§ RECORD EXTRACTS:

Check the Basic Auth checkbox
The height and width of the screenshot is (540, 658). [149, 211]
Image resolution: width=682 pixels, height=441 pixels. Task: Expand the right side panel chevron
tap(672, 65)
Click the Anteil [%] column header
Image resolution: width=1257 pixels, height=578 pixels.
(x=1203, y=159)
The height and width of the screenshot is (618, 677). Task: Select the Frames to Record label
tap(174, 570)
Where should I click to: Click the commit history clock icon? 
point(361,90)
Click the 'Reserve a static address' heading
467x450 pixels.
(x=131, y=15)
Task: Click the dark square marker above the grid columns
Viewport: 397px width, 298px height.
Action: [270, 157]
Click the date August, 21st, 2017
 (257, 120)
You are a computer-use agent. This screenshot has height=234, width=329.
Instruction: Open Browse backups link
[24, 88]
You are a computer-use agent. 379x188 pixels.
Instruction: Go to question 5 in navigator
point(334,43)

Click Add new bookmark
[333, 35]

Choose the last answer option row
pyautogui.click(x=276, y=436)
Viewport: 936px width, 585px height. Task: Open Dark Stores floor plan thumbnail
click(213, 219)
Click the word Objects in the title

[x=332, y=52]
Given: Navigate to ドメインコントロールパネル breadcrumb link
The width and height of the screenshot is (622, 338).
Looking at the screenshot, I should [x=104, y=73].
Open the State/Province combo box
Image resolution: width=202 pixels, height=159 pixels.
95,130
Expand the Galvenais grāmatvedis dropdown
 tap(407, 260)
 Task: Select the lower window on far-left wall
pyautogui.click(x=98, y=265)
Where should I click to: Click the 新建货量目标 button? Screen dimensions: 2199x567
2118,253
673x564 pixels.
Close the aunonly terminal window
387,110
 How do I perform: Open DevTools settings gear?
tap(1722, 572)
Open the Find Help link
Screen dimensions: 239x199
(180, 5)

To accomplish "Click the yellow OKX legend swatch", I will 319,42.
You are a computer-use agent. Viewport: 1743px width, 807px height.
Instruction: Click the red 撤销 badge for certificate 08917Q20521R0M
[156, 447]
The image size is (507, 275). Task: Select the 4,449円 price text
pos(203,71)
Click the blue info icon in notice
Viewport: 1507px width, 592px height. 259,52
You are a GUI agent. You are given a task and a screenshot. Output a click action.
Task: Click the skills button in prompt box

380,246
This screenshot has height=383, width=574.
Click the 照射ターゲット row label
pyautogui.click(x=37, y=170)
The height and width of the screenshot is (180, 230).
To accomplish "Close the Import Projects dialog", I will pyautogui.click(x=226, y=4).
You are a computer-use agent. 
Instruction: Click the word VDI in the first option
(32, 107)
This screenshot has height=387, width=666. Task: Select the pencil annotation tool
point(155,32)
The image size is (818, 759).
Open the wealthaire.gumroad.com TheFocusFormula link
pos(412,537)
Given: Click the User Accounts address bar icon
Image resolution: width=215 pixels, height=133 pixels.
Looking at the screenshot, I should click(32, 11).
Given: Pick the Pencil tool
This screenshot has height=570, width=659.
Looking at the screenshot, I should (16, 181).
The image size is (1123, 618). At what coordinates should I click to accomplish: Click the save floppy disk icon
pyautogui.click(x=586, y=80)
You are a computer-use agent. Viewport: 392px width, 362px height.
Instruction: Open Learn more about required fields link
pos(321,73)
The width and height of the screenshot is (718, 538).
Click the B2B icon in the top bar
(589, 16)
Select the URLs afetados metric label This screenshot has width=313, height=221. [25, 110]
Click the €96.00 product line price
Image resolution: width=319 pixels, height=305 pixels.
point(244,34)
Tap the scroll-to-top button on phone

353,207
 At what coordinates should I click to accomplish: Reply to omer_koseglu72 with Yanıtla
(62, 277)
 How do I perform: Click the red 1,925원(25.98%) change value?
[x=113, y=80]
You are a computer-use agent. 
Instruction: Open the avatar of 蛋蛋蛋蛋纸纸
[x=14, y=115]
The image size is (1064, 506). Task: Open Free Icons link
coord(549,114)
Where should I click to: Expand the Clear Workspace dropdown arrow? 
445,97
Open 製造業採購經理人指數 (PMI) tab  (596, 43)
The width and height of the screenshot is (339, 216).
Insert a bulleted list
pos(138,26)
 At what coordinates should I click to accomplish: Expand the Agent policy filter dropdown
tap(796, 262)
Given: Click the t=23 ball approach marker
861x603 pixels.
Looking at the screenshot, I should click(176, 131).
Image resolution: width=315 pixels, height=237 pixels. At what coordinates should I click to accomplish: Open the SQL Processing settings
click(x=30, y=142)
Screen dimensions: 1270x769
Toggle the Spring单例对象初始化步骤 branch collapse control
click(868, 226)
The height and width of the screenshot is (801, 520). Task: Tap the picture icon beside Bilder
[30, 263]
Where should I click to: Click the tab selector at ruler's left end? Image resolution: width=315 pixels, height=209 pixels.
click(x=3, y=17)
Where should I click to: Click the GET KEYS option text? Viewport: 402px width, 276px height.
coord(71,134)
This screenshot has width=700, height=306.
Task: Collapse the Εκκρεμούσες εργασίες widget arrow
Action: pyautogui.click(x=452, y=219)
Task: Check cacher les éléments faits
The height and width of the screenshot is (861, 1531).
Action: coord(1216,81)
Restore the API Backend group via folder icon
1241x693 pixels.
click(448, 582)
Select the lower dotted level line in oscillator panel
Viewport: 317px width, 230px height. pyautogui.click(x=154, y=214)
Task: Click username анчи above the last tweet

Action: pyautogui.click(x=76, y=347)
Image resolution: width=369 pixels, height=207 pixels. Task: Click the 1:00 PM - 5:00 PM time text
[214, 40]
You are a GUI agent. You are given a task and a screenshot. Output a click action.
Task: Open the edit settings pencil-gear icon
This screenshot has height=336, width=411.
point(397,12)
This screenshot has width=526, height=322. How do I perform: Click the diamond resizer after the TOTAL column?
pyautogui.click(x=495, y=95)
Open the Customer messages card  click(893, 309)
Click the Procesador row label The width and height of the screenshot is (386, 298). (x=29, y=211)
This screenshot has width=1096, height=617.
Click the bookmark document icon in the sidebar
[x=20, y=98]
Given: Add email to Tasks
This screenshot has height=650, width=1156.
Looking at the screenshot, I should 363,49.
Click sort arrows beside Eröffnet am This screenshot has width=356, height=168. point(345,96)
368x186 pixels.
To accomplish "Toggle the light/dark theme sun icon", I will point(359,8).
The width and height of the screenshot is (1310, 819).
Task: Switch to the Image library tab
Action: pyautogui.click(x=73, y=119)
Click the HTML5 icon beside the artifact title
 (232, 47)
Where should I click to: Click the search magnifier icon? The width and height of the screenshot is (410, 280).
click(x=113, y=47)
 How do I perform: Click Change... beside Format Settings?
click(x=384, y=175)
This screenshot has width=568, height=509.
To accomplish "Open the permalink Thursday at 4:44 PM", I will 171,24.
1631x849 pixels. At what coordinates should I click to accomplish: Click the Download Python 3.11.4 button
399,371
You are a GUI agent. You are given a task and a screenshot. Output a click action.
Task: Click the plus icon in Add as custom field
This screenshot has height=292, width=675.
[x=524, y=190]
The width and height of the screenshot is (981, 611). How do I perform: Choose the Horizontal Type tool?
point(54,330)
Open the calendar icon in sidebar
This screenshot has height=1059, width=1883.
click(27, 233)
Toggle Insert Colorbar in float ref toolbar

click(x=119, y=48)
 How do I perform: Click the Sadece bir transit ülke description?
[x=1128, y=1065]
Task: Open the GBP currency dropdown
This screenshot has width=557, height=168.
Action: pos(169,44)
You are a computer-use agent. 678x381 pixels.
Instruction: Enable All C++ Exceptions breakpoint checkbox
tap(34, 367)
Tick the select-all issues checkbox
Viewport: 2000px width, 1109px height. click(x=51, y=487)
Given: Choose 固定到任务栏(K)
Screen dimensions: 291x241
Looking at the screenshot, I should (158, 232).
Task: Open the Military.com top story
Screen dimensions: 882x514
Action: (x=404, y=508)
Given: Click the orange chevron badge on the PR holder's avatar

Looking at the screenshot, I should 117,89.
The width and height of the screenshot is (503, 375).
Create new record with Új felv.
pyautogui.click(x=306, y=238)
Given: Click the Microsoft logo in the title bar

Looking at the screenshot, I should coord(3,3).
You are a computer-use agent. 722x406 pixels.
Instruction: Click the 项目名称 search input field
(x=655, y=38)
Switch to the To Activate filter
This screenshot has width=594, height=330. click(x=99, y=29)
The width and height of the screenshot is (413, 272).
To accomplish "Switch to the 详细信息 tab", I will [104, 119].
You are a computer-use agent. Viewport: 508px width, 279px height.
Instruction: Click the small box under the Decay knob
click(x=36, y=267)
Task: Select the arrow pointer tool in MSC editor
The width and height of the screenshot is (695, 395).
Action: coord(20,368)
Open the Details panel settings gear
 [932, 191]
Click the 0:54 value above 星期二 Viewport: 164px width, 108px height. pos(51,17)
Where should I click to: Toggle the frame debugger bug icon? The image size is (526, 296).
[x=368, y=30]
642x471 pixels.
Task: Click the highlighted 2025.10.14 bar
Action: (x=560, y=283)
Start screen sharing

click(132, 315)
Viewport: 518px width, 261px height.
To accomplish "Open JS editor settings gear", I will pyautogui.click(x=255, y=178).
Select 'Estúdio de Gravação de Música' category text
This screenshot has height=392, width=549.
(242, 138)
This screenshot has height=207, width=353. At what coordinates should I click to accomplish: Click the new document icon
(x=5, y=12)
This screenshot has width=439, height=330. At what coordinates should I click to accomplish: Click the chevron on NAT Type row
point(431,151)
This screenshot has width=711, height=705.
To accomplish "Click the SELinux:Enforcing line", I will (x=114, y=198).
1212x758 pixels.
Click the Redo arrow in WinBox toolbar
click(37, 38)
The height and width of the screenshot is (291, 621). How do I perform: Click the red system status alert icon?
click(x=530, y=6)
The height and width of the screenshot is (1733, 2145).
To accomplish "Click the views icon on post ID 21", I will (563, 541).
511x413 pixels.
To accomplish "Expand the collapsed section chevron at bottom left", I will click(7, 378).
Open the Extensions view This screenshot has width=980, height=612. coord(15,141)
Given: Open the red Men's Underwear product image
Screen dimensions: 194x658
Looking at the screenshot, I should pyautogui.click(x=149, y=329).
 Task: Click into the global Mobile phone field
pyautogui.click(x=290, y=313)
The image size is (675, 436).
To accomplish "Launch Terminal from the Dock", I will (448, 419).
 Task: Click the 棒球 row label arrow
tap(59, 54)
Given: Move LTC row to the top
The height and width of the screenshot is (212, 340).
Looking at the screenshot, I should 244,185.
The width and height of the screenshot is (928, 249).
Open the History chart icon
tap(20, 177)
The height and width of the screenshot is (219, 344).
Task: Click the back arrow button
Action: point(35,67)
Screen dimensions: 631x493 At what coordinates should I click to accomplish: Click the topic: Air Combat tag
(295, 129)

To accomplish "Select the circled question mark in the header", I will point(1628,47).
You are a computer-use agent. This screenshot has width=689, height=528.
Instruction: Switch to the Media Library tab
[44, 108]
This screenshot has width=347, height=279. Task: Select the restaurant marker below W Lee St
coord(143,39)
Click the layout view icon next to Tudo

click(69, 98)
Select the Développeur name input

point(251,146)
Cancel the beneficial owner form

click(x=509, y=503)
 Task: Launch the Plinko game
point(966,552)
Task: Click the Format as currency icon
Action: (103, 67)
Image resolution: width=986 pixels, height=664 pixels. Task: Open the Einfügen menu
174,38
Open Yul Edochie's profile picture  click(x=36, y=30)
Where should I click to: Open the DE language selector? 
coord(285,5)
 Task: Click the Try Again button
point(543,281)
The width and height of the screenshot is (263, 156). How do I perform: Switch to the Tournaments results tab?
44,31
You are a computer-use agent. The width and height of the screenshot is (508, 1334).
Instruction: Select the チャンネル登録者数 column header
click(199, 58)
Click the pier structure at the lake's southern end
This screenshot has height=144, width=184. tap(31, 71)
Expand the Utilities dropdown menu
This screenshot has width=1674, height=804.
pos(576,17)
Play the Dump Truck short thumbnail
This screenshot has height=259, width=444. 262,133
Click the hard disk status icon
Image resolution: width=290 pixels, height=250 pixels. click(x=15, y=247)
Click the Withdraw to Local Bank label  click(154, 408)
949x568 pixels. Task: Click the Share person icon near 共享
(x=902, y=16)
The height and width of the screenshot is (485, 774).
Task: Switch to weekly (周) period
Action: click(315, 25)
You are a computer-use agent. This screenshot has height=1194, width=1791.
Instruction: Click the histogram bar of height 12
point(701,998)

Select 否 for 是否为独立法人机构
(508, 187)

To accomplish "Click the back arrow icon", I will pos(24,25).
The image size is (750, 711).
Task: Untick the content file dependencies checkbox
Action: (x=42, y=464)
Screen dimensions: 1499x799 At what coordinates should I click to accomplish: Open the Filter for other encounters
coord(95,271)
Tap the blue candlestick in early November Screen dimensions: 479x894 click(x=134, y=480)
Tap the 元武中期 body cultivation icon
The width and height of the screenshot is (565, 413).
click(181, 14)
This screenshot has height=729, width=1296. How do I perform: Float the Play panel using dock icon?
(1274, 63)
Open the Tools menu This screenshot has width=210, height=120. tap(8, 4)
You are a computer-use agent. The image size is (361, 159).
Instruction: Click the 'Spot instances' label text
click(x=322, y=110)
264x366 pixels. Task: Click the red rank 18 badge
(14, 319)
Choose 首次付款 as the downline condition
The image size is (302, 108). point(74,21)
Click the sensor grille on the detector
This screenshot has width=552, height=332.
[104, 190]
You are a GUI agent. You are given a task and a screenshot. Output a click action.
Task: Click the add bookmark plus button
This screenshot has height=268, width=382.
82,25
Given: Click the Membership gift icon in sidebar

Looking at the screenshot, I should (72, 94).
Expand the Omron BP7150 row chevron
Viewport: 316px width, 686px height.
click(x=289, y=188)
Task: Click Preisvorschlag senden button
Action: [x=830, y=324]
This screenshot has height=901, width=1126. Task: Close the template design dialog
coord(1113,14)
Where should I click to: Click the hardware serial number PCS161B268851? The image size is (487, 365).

§ WHAT IS EXPECTED: Copy the data verbatim, beginning at the line containing "Image resolution: width=315 pixels, height=237" and stopping after the line containing "click(x=3, y=17)".

§ RESULT OF THE TASK:
Image resolution: width=315 pixels, height=237 pixels. At what coordinates should I click to accomplish: Open the SQL Processing settings
click(x=30, y=142)
Screen dimensions: 1270x769
Toggle the Spring单例对象初始化步骤 branch collapse control
click(868, 226)
The height and width of the screenshot is (801, 520). Task: Tap the picture icon beside Bilder
[30, 263]
Where should I click to: Click the tab selector at ruler's left end? Image resolution: width=315 pixels, height=209 pixels.
click(x=3, y=17)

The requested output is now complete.